--- begin TEXT TO READ ---

This series is a day-by-day look back at my first week home — the panic, the cold, the shelter bunk, the uncertainty, and the quiet ways God showed up when nothing else felt stable.
Release doesn’t always mean relief.
Sometimes freedom is just the beginning of a different kind of fight.
Two Hours of Normal
Coming Home to Uncertainty – Part 3: A Birthday, a Movie, and the Call That Changed Everything
The shelter lights came on at 7:00 am,
That was the routine. Breakfast at 7:30. Everyone out after that. No returning to the beds until 4:00 p.m.
I had only been back in Canada a few days, and already the question was becoming familiar:
What do I do now?
The Mission’s client services centre was next door, so that’s where I started. I didn’t have proper identification yet, and I knew that was going to be a problem for almost everything.
The staff were exceptionally kind and completely non-judgemental. The first thing they did was write a letter confirming my address at the shelter. Another letter would help me start the process of getting my health card back. My driver’s licence would take longer.
I had almost nothing left for identification. My ex-wife might have some of it, but at that point I hadn’t spoken to her yet. I was afraid to for some reason.
The Mission had two computers, but they were limited to fifteen minutes at a time. Staff suggested the public library instead. They also assigned me an intake worker and gave me a one-week bus pass.
I left the Mission and walked to the CF Rideau Centre. The library didn’t open until 10:00 a.m., and I had time to kill.
I still had no money.
So I walked the mall for nearly an hour. Not sitting. Just moving. Trying to stay warm and look like I belonged there.
I desperately wanted to blend in.
I knew how people felt about the homeless. I knew how I used to feel about the homeless.
It’s different when you suddenly realize you’re one of them.
Eventually I walked over to the Rideau branch of the Ottawa Public Library. I arrived right at opening.
I knew I needed a library card, but I didn’t have great identification. The only thing I had was a photocopy of my emergency travel document. The original had been taken by customs when I arrived back in Canada.

--- end TEXT TO READ ---

(YOUR OBJECTIVE): Write out, word for word, the stretch of the passage on returning home from "The Mission’s client" through "for almost everything.". The records after this sentence have no connection to the passage on returning home.

--- begin MATERIAL SHOWN ---

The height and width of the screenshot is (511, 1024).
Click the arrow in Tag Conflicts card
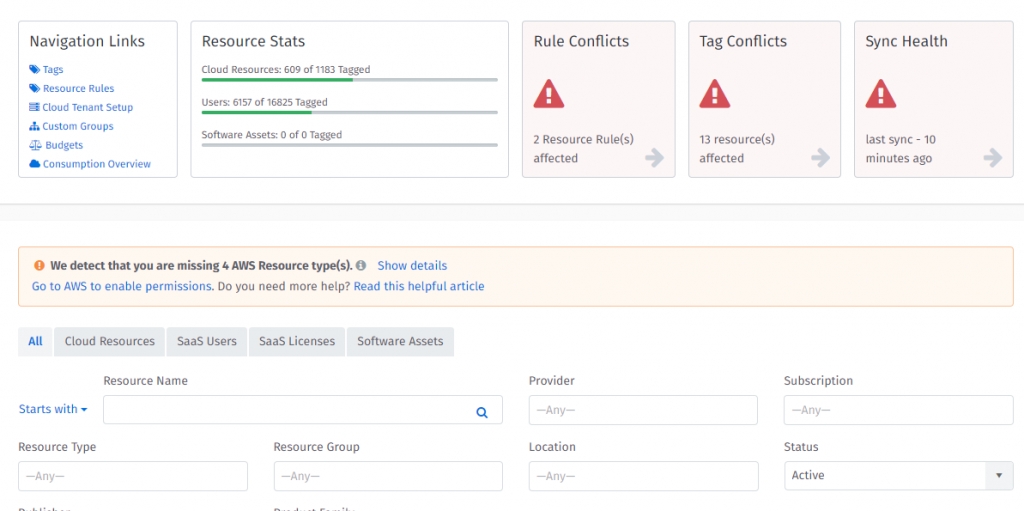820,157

--- end MATERIAL SHOWN ---
--- begin MATERIAL SHOWN ---

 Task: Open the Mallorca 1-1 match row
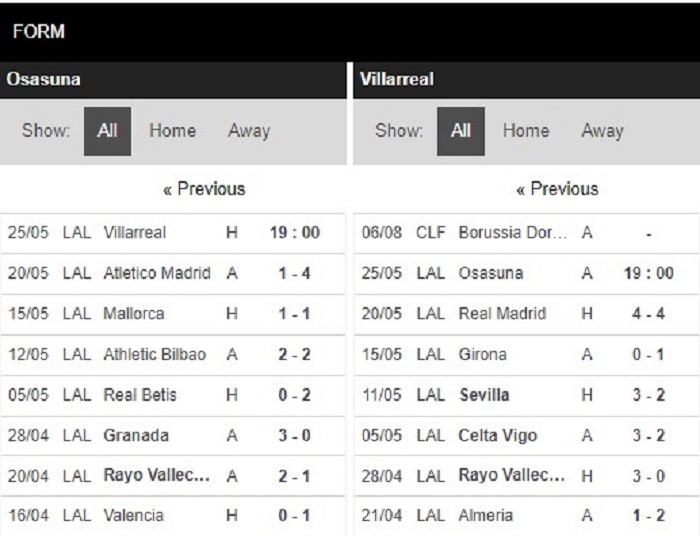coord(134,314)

--- end MATERIAL SHOWN ---

(ANSWER TO THIS TASK):
The Mission’s client services centre was next door, so that’s where I started. I didn’t have proper identification yet, and I knew that was going to be a problem for almost everything.